Здесь же классический вопрос про мультизадачность. У вас же есть личный опыт, вы совмещаете кучу должностей. И именно вы в этом сочетании всего и вся, где у вас есть очень концентрированное время. Вот мы с вами сейчас встретились. Два абсолютно разных человека, даже если в конечном итоге окажется, что мы одинаково мыслим, мы про это узнаем не сразу. И как вы в этой современной мультизадачности находите место для духовной жизни?
Во-первых, я бы сказал, что мультизадачность – это миф такой, выдумка. Мозг человека, как говорят нам специалисты, так устроен, что он не может одновременно несколько дел выполнять, он должен переключаться, и если ты читаешь книгу и параллельно отвечаешь на какие-то сообщения, то ты либо ответишь неудачно, либо книгу пропустишь. Невозможно несколько дел одновременно делать, если вот так понимать мультизадачность. А то, что мне приходится разными вещами заниматься... Ну, видите, про духовную жизнь, с моей стороны, было бы слишком, наверное, дерзко говорить. Я, много лет пытаясь называться христианином, все еще подступаюсь и пытаюсь понять, что такое духовная жизнь. А с другой стороны, этот путь, который я когда-то для себя выбрал, будучи студентом еще – это единственное, что мне интересно и важно.
С чего начался этот выбор?
Стандартно, у меня не было ничего такого особо интересного, то есть никаких трагедий, катастроф и прочего. Он начался с Федора Михайловича Достоевского, потом русско-религиозная философия.
То есть все-таки Федор Михайлович? В каком классе было прочитано первое произведение?
Где-то в 9-м, наверное.
А последнее?
Я их быстро прочитал, но я перечитываю. «Братьев Карамазовых» перечитывал этим летом, «Идиота» – весной. Это уже был 5-й или 7-й раз. 5 великих романов. «Бесов» я прочел студентом.
Вы не поверите, но у меня та же самая история. Я еще в школе прочитал всех, кроме «Бесов».
Кстати, «Бесы» – это единственный роман из великого пятикнижия, который я читал всего дважды.
Если честно, мне он тоже меньше всех нравится. Он слабее.
^^^^^^^^^^^^^^^^
### Задание a
Перепишите записи, начав со строки, где есть «Where should I», и закончив строкой, где есть «Screen dimensions: 485x410 point(445,132)», и замените в них «chevron» на «arrow», больше ничего не меняя. Картинки в ответ не включайте.
Исходный текст и записи никак между собой не связаны.

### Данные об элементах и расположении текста
^^^^^^^^^^^^^^^^
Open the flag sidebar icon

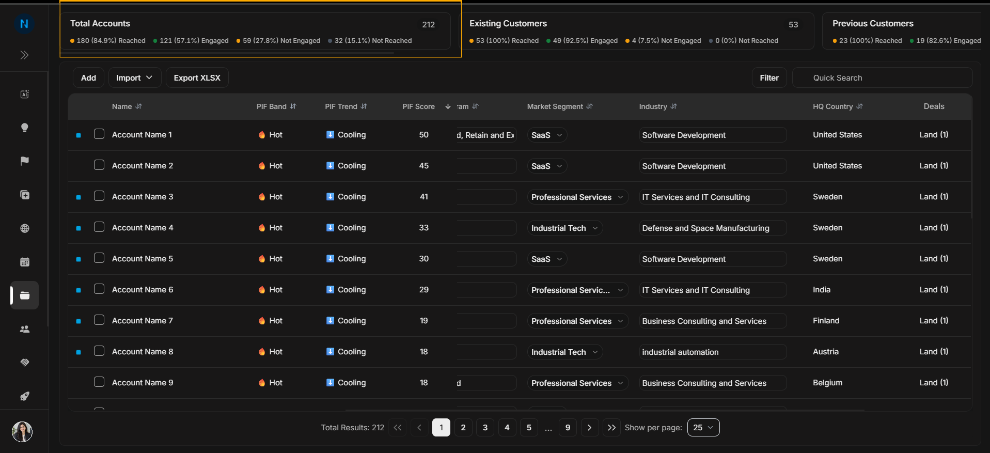click(x=24, y=161)
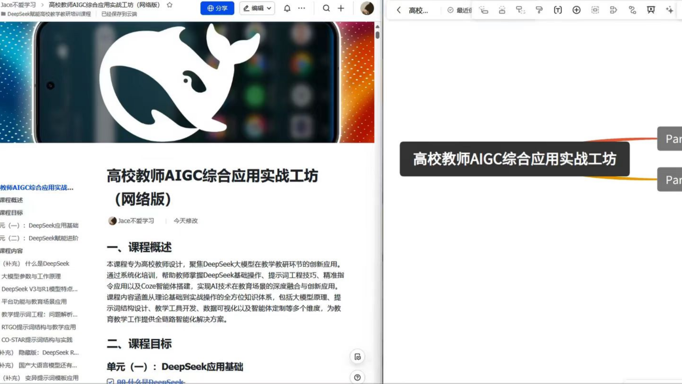Click the plus icon to create new document
The height and width of the screenshot is (384, 682).
341,8
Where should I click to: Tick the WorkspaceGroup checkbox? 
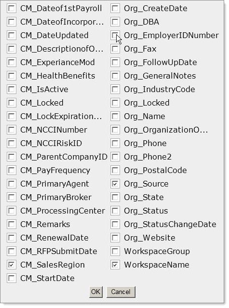tap(115, 251)
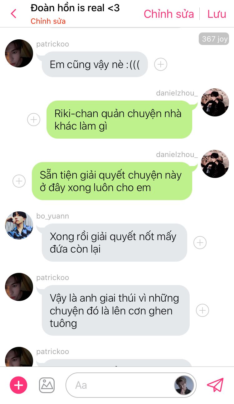Screen dimensions: 234x404
Task: Tap plus beside "Riki-chan quản chuyện" message
Action: pos(34,120)

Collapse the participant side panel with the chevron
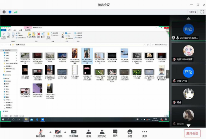click(168, 74)
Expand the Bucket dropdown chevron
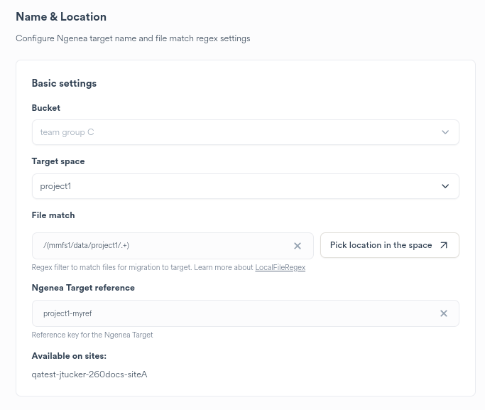Screen dimensions: 485x410 point(445,132)
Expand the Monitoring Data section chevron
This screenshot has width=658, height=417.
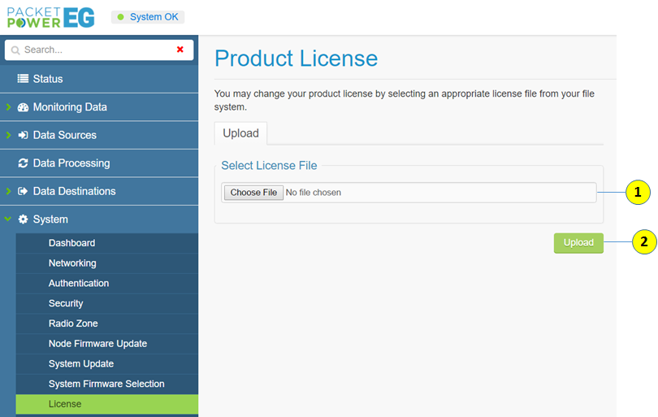pos(8,107)
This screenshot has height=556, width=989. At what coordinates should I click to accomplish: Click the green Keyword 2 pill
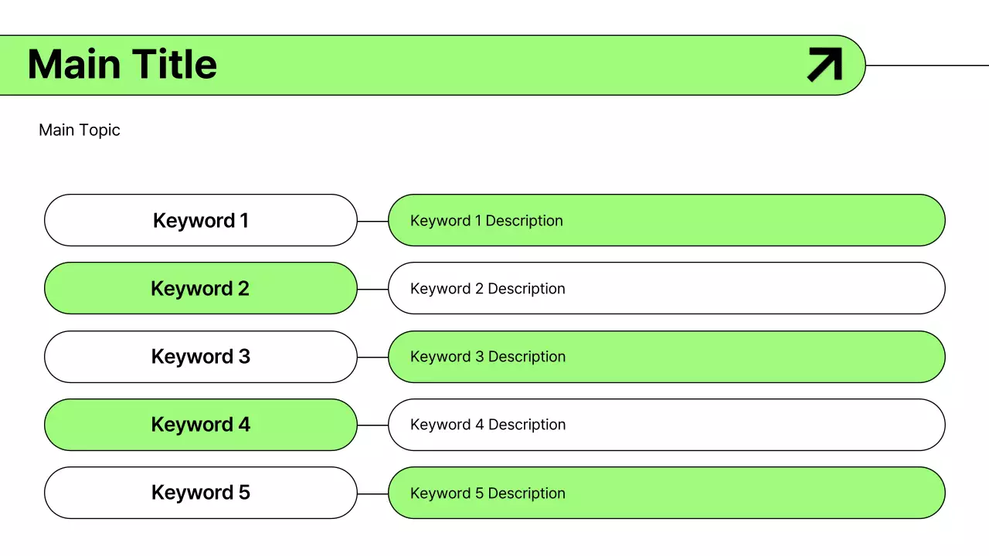point(201,289)
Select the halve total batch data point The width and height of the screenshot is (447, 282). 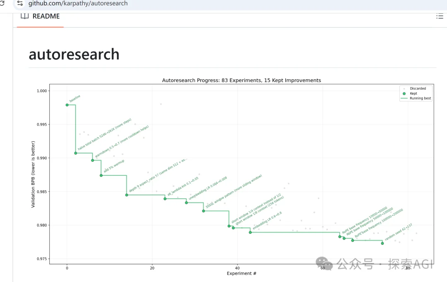click(76, 153)
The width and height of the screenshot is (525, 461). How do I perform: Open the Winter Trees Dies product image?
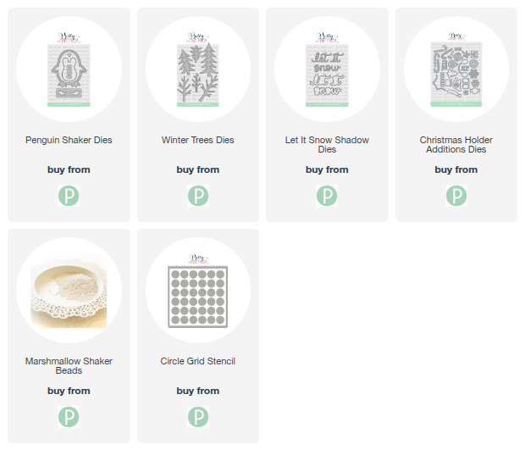[x=198, y=69]
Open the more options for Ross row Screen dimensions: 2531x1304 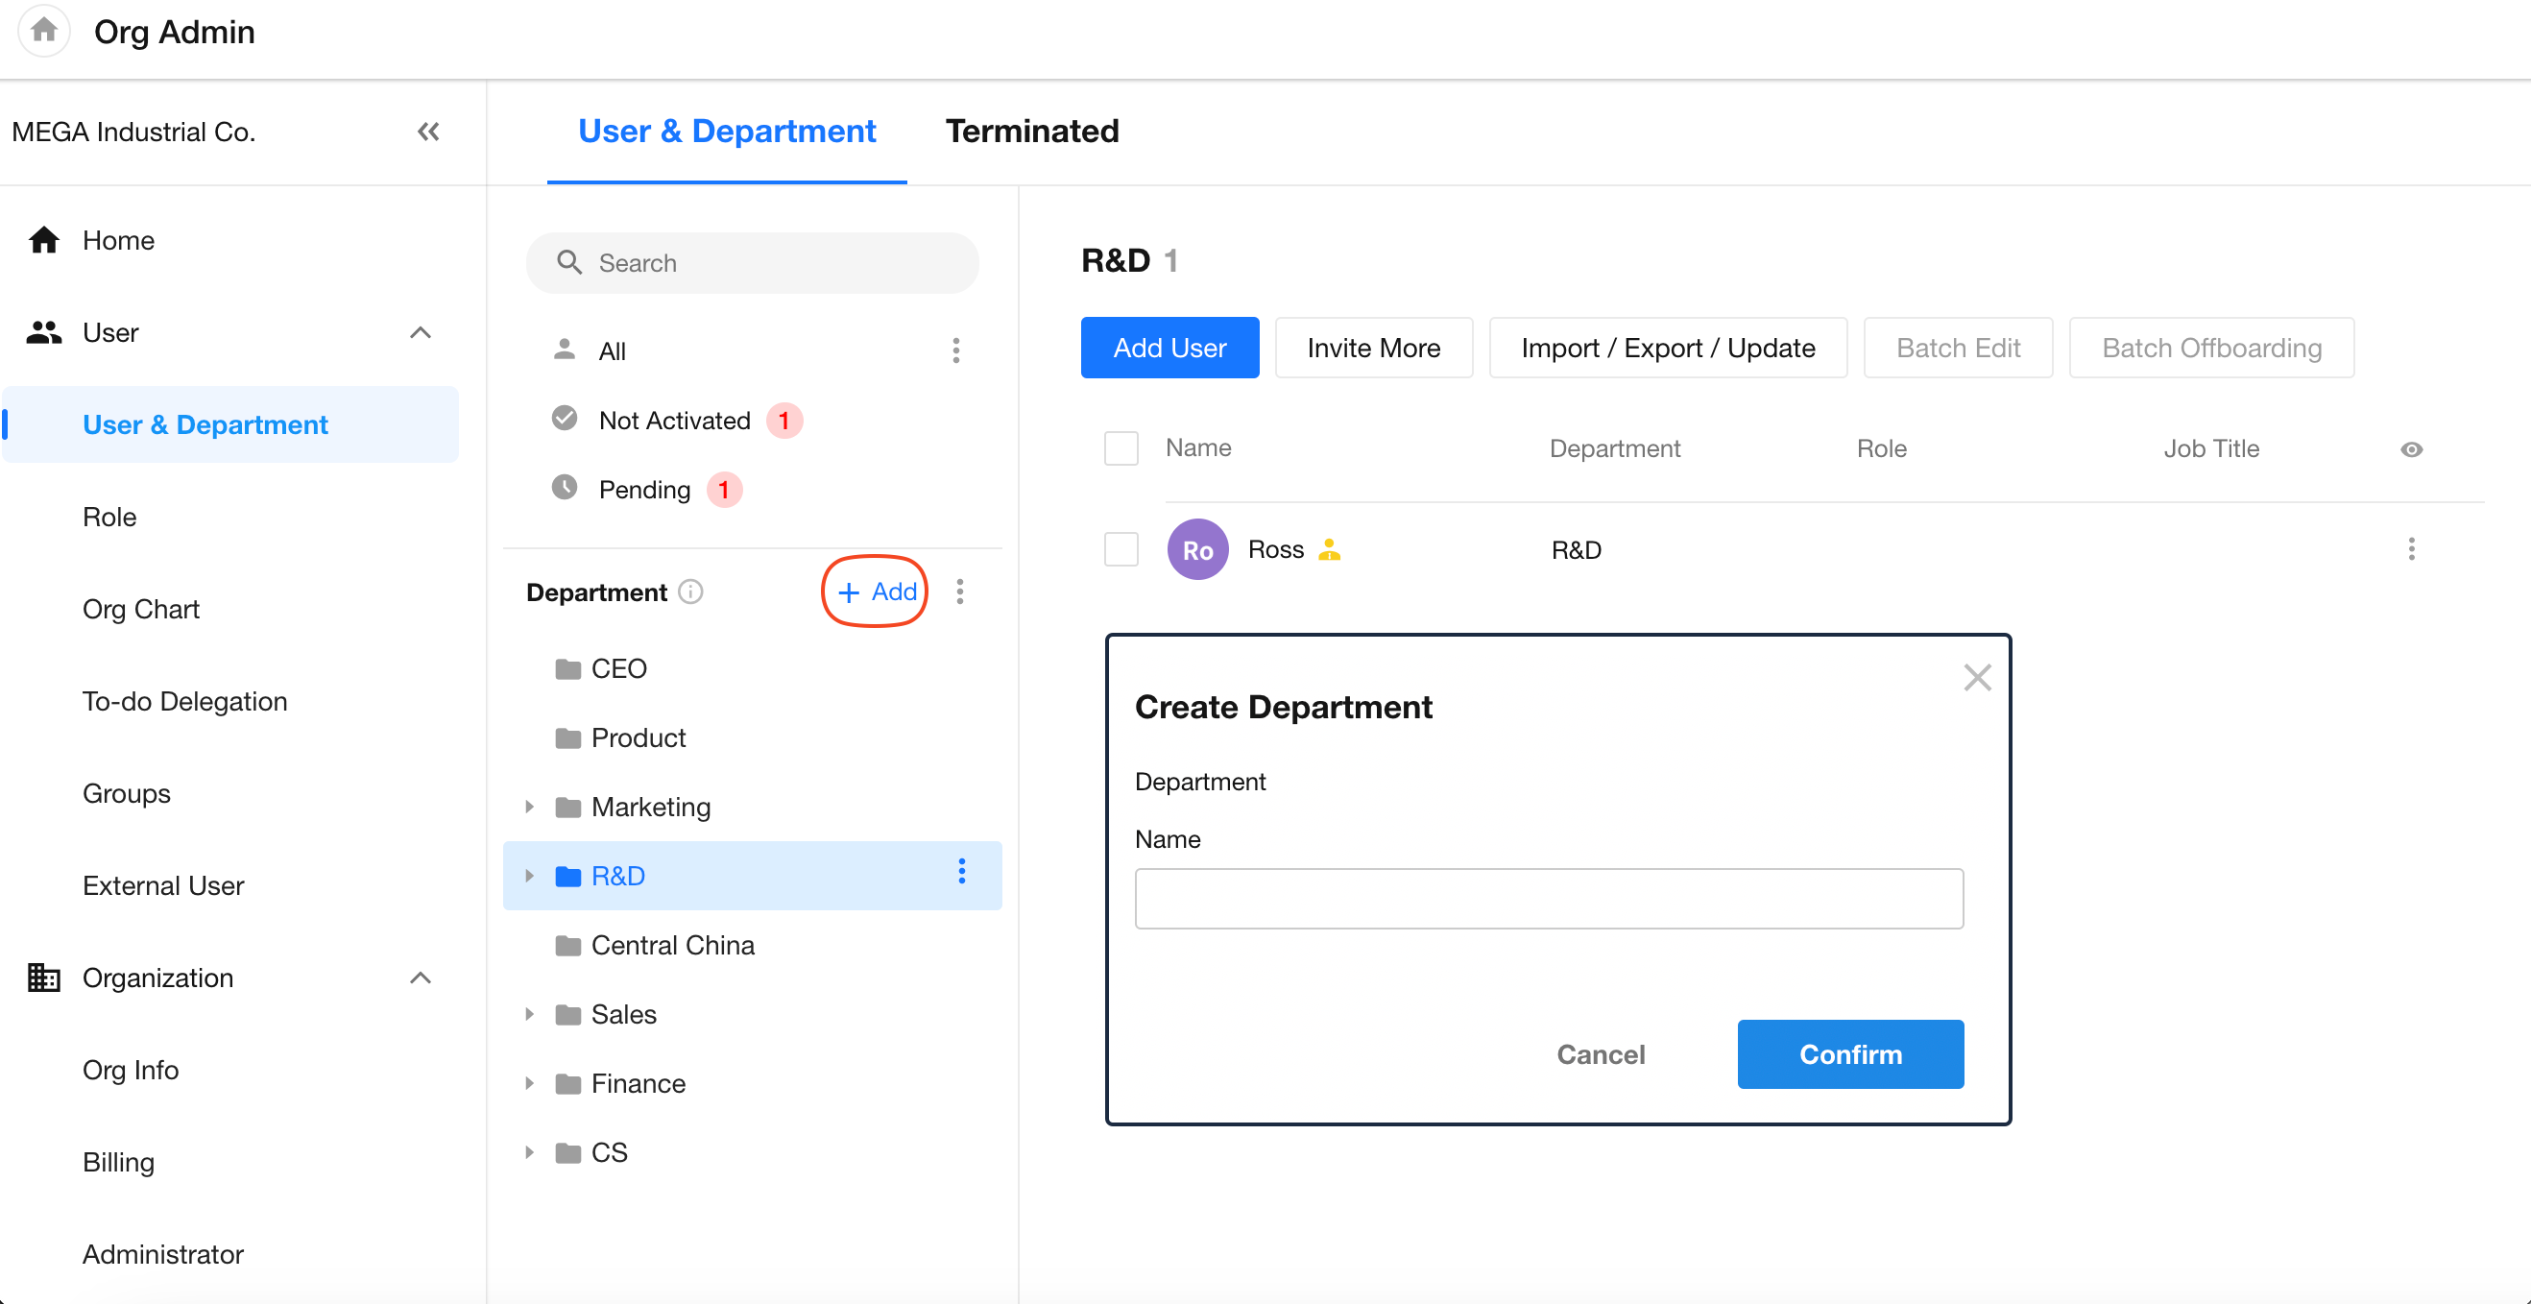[2410, 549]
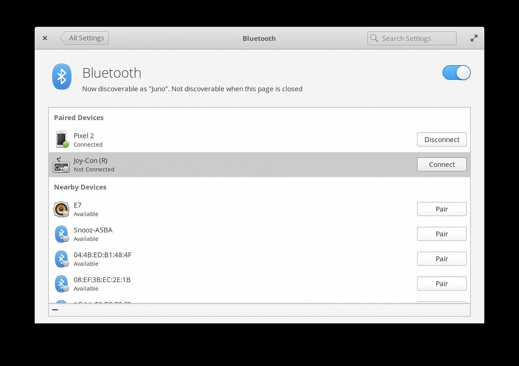Screen dimensions: 519x366
Task: Click the Bluetooth icon beside 04:4B:ED:B1:48:4F
Action: [x=62, y=259]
^^^^^^^^^^^^^^^^
### Задание b
Для каждого утверждения ответьте «да» или «нет» в зависимости от того, соответствует ли оно исходному тексту, и приведите решающие слова текста в виде точной цитаты: (i) отвечающий называет мультизадачность мифом; (ii) «Бесов» отвечающий прочитал еще в школе; (iii) «Идиота» отвечающий перечитывал летом.

### Ответ a
Where should I click to: Tick the WorkspaceGroup checkbox? 
tap(115, 251)
Screen dimensions: 234x404
Task: Tap plus beside "Riki-chan quản chuyện" message
Action: pos(34,120)

Collapse the participant side panel with the arrow
click(168, 74)
Expand the Bucket dropdown arrow
Screen dimensions: 485x410 point(445,132)

### Ответ b
(i) Да: «мультизадачность – это миф такой, выдумка».
(ii) Нет: «„Бесов“ я прочел студентом».
(iii) Нет: «„Братьев Карамазовых“ перечитывал этим летом, „Идиота“ – весной».